For this reason, a diversified portfolio is essential for building lasting wealth. By allocating their investments to multiple asset classes, not just stocks, savvy long-term investors can reduce portfolio volatility and increase long-term returns. Fortunately for investors, there are some alternative investments that deliver comparable returns to stocks with significantly less risk, such as farmland.
One benefit of farmland investing is that its performance is uncorrelated with the performance of the stock market. This means that your farmland investments are protected from market corrections and economic downturns which destroy the value of the stock market. More than that, farmland is actually a good store of value during a recession. For example, from the beginning of 2007 to the end of 2009, the NCREIF Farmland Property Index was up nearly 30%.

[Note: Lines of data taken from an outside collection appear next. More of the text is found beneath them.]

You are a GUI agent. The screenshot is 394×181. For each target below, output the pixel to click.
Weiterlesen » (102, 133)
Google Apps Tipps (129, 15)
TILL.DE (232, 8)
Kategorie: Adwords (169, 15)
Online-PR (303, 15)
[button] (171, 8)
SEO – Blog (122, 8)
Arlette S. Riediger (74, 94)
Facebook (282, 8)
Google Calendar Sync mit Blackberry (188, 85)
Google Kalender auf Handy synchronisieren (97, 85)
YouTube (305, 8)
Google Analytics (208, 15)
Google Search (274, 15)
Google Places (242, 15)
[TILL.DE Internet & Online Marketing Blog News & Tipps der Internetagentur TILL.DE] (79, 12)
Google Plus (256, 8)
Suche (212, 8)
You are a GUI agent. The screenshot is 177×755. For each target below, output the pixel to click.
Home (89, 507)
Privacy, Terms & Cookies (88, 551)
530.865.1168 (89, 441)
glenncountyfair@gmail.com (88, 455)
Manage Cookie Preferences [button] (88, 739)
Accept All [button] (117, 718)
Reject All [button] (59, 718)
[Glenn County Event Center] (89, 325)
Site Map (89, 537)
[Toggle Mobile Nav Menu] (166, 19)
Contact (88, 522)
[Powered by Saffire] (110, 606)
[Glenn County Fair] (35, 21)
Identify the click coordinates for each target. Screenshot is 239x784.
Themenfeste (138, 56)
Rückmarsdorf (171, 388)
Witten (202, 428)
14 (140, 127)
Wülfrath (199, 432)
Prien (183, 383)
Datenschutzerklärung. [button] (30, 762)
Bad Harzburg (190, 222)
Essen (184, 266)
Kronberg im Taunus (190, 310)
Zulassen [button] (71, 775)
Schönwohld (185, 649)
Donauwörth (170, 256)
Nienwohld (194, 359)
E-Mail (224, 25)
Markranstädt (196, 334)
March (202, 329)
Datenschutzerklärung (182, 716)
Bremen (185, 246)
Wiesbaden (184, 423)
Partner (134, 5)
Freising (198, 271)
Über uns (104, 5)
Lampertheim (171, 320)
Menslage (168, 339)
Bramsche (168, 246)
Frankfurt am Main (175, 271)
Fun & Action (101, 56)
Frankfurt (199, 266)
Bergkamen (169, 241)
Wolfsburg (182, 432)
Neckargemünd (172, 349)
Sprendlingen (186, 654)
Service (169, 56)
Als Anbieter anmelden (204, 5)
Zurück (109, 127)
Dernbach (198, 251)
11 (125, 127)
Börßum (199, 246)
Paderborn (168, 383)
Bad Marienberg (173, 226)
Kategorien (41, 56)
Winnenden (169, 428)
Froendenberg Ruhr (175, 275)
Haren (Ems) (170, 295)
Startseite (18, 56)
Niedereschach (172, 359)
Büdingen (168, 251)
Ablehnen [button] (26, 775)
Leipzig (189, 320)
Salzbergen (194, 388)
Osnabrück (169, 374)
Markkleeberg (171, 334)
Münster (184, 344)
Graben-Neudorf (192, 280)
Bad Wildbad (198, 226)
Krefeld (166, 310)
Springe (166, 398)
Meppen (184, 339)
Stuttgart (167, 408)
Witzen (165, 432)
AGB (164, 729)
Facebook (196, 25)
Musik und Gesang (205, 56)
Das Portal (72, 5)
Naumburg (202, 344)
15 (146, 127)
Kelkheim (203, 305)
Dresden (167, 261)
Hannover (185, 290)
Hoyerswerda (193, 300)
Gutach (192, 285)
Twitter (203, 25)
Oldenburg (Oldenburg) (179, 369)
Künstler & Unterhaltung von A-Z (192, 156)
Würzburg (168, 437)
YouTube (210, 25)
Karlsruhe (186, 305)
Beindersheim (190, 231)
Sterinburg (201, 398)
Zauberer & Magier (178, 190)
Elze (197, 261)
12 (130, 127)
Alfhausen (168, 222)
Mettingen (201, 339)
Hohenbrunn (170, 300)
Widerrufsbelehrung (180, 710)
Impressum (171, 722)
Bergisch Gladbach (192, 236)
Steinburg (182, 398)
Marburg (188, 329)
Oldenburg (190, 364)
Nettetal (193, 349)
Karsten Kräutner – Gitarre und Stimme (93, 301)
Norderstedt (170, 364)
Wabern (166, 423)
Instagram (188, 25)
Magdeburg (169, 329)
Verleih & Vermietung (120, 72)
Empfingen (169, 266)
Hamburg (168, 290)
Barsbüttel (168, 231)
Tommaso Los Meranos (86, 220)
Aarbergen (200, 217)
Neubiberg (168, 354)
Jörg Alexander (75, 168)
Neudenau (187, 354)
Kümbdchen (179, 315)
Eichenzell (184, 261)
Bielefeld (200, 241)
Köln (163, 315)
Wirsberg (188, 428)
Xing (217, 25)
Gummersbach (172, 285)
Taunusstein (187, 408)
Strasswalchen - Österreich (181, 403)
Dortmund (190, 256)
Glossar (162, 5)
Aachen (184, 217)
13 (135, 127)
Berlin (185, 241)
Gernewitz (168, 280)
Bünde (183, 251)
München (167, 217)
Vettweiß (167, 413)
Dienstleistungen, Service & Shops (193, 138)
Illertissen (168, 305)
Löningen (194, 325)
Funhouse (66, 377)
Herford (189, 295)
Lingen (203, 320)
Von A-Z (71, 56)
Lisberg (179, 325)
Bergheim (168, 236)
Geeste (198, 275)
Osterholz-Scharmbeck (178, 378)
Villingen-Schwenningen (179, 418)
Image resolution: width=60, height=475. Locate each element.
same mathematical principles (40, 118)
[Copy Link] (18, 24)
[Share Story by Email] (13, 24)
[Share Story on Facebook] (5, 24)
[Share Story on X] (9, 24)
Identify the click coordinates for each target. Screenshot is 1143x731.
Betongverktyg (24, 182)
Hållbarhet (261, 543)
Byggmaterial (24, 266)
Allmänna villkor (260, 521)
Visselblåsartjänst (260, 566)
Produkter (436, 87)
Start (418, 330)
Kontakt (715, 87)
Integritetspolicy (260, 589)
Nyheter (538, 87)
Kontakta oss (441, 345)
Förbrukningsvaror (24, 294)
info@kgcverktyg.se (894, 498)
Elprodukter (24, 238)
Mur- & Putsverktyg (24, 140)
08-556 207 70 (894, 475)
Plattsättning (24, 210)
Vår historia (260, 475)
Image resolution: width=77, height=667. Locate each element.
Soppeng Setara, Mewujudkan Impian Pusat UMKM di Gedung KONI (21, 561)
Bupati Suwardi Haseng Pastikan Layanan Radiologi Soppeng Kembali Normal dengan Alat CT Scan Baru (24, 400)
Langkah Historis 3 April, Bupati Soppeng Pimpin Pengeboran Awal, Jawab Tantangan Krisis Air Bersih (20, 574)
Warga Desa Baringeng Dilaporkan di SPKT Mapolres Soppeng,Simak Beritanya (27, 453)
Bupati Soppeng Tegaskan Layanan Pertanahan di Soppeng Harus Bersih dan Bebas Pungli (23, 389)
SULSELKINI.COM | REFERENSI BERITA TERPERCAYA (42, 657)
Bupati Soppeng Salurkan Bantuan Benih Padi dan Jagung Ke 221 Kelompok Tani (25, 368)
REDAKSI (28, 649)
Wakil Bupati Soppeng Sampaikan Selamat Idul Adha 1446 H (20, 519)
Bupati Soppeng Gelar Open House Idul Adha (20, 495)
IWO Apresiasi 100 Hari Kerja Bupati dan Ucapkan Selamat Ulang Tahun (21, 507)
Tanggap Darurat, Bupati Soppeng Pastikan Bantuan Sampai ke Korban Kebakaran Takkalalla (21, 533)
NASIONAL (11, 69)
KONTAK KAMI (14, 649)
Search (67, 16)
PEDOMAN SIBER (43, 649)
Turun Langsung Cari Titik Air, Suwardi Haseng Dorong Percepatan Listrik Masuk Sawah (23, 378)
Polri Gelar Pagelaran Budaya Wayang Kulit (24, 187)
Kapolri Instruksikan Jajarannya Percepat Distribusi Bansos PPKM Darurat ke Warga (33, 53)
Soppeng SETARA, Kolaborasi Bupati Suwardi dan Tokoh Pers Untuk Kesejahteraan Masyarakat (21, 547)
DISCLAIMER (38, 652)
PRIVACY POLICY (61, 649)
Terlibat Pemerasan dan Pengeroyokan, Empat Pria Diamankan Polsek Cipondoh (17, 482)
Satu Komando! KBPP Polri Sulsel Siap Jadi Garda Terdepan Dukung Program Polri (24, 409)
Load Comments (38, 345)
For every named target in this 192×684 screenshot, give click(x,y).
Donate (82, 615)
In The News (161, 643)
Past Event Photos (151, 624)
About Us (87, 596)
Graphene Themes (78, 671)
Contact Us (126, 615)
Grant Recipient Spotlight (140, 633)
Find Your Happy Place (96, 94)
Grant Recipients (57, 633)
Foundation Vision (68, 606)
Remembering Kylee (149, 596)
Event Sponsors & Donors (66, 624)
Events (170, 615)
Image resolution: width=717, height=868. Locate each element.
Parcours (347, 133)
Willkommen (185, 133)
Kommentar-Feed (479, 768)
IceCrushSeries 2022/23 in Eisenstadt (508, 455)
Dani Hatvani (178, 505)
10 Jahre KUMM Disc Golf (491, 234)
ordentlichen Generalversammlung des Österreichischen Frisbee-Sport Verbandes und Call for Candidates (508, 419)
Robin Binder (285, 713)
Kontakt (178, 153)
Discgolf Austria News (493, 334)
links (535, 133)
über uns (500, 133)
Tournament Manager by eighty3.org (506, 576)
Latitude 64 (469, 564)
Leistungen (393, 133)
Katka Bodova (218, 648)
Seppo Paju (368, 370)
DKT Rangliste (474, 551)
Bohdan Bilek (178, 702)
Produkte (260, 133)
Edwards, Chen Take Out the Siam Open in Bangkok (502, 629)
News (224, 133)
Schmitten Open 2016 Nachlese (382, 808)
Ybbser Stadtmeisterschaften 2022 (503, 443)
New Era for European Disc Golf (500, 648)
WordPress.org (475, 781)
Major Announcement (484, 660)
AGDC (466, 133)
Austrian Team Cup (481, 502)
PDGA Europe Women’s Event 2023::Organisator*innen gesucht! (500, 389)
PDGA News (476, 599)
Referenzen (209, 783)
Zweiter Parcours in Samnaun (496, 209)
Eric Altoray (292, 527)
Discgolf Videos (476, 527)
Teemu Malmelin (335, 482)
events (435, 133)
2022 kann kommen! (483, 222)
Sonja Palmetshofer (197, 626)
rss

Unlike the stock market, farmland investments are low-volatility. Farmland is significantly less volatile than both the stock market and traditional real estate, with volatility levels comparable to that of 10-year US Treasuries. Unlike bonds, however, farmland promises attractive annual returns in the form of both dividends and price appreciation. Between 1992 and 2018, farmland delivered total annual returns of ~10%. Farmland is supported by strong market fundamentals: at the end of the day, the global population continues to grow and people need to eat.
Disclaimer: FarmTogether is not a registered broker-dealer, investment adviser or investment manager. FarmTogether does not provide tax, legal or investment advice. This material has been prepared for informational and educational purposes only. You should consult your own tax, legal and investment advisors before engaging in any transaction.